Standardisation will lead to interoperability between mobile banking networks and even across international boundaries. This will mostly work off the same standards international banking and money transfers use today, just optimised for fast mobile transactions.
A public Standardised Mobile Money API
An Application Programming Interface or API is like it says an interface through which one application interacts with other applications. Typically an application’s API defines what kind of access that other applications have to it.
Part of the standardisation of mobile money will be defining a specification for an API. If ever mobile money is to be opened up to global e-commerce and allow innovative new applications to be built by third parties, there will have to be an API for it. A public standardised API will have better security and thus be more open than current closed, private APIs that mobile money service providers are using with the few partners they have now.

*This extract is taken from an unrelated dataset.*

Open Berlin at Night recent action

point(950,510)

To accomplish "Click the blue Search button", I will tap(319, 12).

The future of mobile money is network agnostic, you will not need to be on a particular network to access the mobile money services. We received a hint of that lately when Airtel released an Airtel money application that doesn’t require you to have an Airtel SIM card to use.
The Internet Protocol suite that the internet runs on has a layered architecture; Modern telecommunications including cellular networks are supported by Internet Protocol(IP) networks. The IP networks separate applications from the networks they ran on. Mobile money will follow this design logic. The proliferation of smart phones means that richer IP based services will take over from the USSD based interface (with its problems) mobile money currently uses.
Phone number agnostic
Today, the key identifier on mobile money platforms is also a phone number. This means that people doing mobile money transactions are leaving their phone numbers everywhere. This is not ideal. While it is useful that a seller confirm that it is you who sent the money, you might not want to leave your phone number with every one you carry out transactions with. Instead of your phone number being used for your mobile money identity, or perhaps including it, mobile money will adopt the numbering format used by banks for credit and debit cards, this will make future interoperability that much easier. Separating the phone number from your mobile money account ID will also enable another feature …

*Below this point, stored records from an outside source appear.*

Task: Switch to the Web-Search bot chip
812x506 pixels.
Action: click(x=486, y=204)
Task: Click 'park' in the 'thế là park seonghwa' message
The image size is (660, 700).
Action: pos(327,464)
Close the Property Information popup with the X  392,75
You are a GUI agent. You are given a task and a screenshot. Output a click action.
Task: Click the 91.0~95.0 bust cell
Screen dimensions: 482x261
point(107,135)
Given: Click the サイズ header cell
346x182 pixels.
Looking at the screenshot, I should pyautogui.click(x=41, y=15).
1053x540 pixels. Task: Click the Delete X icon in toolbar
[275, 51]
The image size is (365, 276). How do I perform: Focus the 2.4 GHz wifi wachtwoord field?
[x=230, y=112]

Multi-User accounts and multiple account users
Divorcing the phone number from the account identity will allow for people to control multiple accounts from the same device or multiple users to have access to a single account, optionally with different access rights and limitations per user. This will be of particular use to the corporate world and organizations where access rights are often shared among multiple individuals. Just like joint bank accounts joint mobile money accounts would also be possible.
Integrated digital invoicing and receipt system
Since a lot of transactions people make involve invoicing and/or receipts the standards body will define a specification for digital invoices and receipts for mobile money transactions. This will increase the appeal to businesses and people who would like more accountability. Digital records of transactions such as receipts and invoices will also help people trust digital financial services a lot more.

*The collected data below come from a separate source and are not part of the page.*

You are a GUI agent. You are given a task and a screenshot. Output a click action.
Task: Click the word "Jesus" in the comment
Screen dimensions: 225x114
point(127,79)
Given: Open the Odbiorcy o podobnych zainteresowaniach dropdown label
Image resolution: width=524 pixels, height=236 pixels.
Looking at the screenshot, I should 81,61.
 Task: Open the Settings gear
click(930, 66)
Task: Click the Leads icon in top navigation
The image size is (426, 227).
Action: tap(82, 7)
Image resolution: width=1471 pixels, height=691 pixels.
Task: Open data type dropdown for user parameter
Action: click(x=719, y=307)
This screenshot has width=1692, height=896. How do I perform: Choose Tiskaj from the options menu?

Escrow features and smart transactions
Credit and Debit cards already have escrow features. This is where an amount of money on your account is held/frozen pending the fulfilment of some condition, after which it is transferred to the vendor or returned to you if the condition is not fulfilled. This will enable services like pre-orders for products and more complex transactions. It will also help to build trust in the system. When it comes to transactions. And when it comes to people and their money, trust is everything.
These are by no means the only features that define an advanced mobile banking ecosystem. These are just the ones I could fit in here and still call this an article and not an e-book. Future 101 will discuss more of mobile money and mobile banking in the future.